In a statement, ASPR said Kadlec routinely interacts with industry figures along with government leaders and outside experts, describing the interactions with Emergent officials as “run-of-the-mill Washington networking.”

Emergent said Frech attended the meeting in Brussels “as an industry participant.”

Since the previous year, the company had sought to have the stockpile transferred under Kadlec’s control, according to former executives and government officials.

Trump’s spending plan for 2019 included just such a move. One of Emergent’s corporate objectives for that year was to “ensure effective execution of transfer of the SNS under the ASPR,” according to a company strategy document obtained by The Post. Frech was assigned to lead that effort, the document said.

Emergent declined to discuss the document. The company previously told The Post it supported the move, saying it would “streamline the delivery” of products and reduce bureaucracy.

Some contractors also said that the Biomedical Advanced Research and Development Authority, or BARDA — the ASPR division responsible for new treatments for bioattacks — moved slowly and was heavy-handed in its oversight of contractors.

Kadlec commissioned Mitre Corp. — at a cost of about $700,000 — to survey the office’s industry partners and assess the BARDA operation. The 48-page final report drew on interviews with 67 people from 40 contractors and other organizations related to biodefense, without attributing comments, the confidential document shows.

In raising the alarms about consolidation in the industry, it cited Emergent as a primary example and included a chart illustrating Emergent’s acquisitions.

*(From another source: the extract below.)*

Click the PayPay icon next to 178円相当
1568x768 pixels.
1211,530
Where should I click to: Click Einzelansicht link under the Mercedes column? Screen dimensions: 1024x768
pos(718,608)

The report said “the field is moving toward an increasingly fragile industry base” and is “characterized by more exits than entries and the consolidation of existing critical MCM assets.”

The report also raised a host of challenges contractors face, including shifting and sometimes opaque government priorities as well as uncertain federal appropriations. While Mitre researchers said consolidation could force the government to pay higher prices for some medical products, it warned of consequences if the government did not guarantee contactors steady income.

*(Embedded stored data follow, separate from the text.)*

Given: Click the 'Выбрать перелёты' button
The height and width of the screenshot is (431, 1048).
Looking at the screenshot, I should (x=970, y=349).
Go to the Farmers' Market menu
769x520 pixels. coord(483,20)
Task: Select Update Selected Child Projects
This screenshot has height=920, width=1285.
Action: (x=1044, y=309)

“Without a long-term sustainment plan in place, the continued availability of these critical national security assets that the USG has invested hundreds of millions of dollars to develop is in jeopardy,” the report said.

In January, Emergent told investors that the company’s future was bright. In an investor presentation filed to the SEC, the company said it planned to double its revenue, to $2 billion a year, by 2024.

It described “public health threats” — including emerging infectious diseases and potential attacks — as a $30 billion-plus “market opportunity.”

On May 15, Trump announced what he called a “momentous medical initiative” to fast-track the development of a vaccine.

“It’s called Operation Warp Speed,” Trump said. “That means big and it means fast. A massive scientific, industrial, and logistical endeavor unlike anything our country has seen since the Manhattan Project.”

Emergent was well positioned to join Warp Speed. In June 2012, the government gave the company a contract to build an innovative laboratory in Baltimore — and left open the possibility of funding for future projects. The $628 million deal for Emergent, granted under that contract, is the second-largest award in the government’s response to the coronavirus crisis, according to federal contracting records.

In his June 1 public announcement of Emergent’s role in the project, Azar said the company would make the government-funded laboratory available to other firms developing vaccines.

The company has said that the laboratory — known as a Center for Innovation in Advanced Development and Manufacturing — has the capacity to produce hundreds of millions of doses of vaccine per year.

“Within weeks after announcing Operation Warp Speed, President Trump has now brought on another key manufacturing partner for an eventual covid-19 vaccine,” Azar said about Emergent. “Before a vaccine is even approved, Emergent’s manufacturing capabilities will pave the way for drug companies with candidates approaching approval to begin turning out doses.”